What needs to be done:
Please list the three types of gamma-ray source that the galaxy studies article below says H.E.S.S. found in the Large Magellanic Cloud.
#### Supplied text
Connect with us

Hardware

Galaxy studies get Wits boost

Published

on

In the latest discovery, the H.E.S.S. (a telescope that is operated by an international collaboration of scientists) has found three extremely luminous gamma-ray sources in the Large Magellanic Cloud (LMC), a satellite dwarf galaxy of the Milky Way.

These are objects of different types, namely the most powerful pulsar wind nebula; the most powerful supernova remnant; and a shell of 270 light years in diameter blown by multiple stars, and supernovae – a so-called superbubble.

The discovery is announced in the latest edition of the scientific journal, Science, in a research paper titled: The exceptionally powerful TeV ƴ-ray emitters in the Large Magellanic Cloud, which was published on Friday, 23 January 2015.

Tel_Oct_2

 

“This is a very important breakthrough for the team,” says Professor Sergio Colafrancesco, DST/NRF SKA Research Chair in the Wits School of Physics. “It paves the way to study external galaxies with very high-E telescopes such as H.E.S.S and then later with the planned Cherenkov Telescope Array (CTA) in Namibia. It will lead us to re-examine galaxy evolution and answer questions such as how high-E particles can affect the evolution of cosmic structures in the universe, principally galaxies, and the life cycles of matter in galaxies,” he adds.

Very high-energy gamma rays are the best tracers of cosmic accelerators such as supernova remnants and pulsar wind nebulae – end-products of massive stars. There, charged particles are accelerated to extreme velocities. When these particles encounter light or gas in and around the cosmic accelerators, they emit gamma rays. Very high-energy gamma rays can be measured on Earth by observing the Cherenkov light emitted from the particle showers produced by incident gamma rays high up in the atmosphere using large telescopes with fast cameras.

The Large Magellanic Cloud (LMC) is a dwarf satellite galaxy of our Milky Way, located about 170.000 light years away and showing us its face. New, massive stars are formed at a high rate in the LMC, and it harbors numerous massive stellar clusters. The LMC’s supernova rate relative to its stellar mass is five times that of our Galaxy. The youngest supernova remnant in the local group of galaxies, SN 1987A, is also a member of the LMC. Therefore, the H.E.S.S. scientists dedicated significant observation to searching for very high-energy gamma rays from this cosmic object.

For a total of 210 hours, H.E.S.S. has observed the largest star-forming region within the LMC called Tarantula Nebula. For the first time in a galaxy outside the Milky Way, individual sources of very high-energy gamma rays could be resolved: three extremely energetic objects of different types.
########
#### Dataset content
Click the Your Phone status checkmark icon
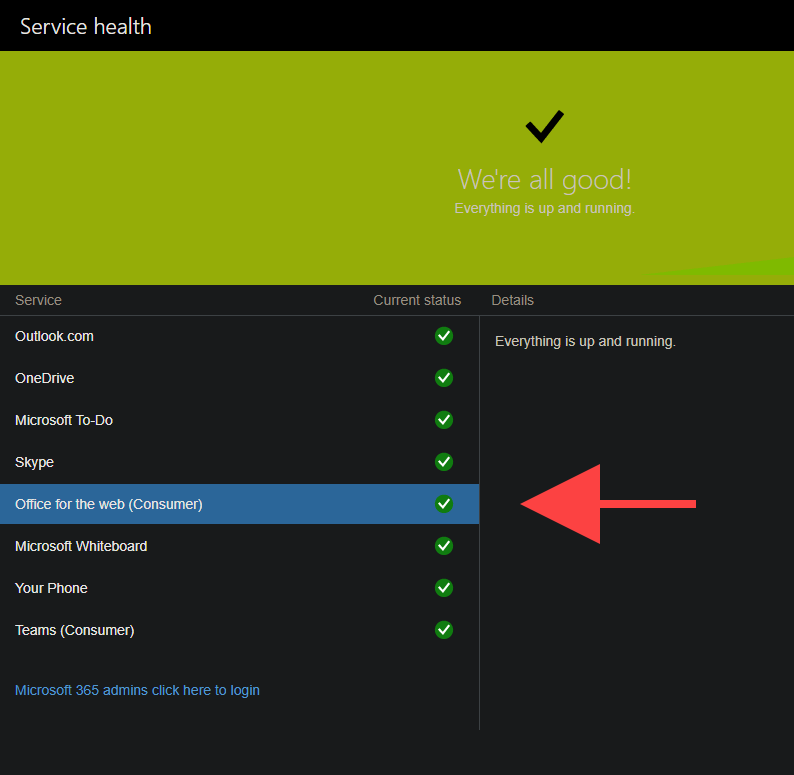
########
Solved exercise:
- The most powerful pulsar wind nebula
- The most powerful supernova remnant
- A superbubble: a shell 270 light years in diameter, blown by multiple stars and supernovae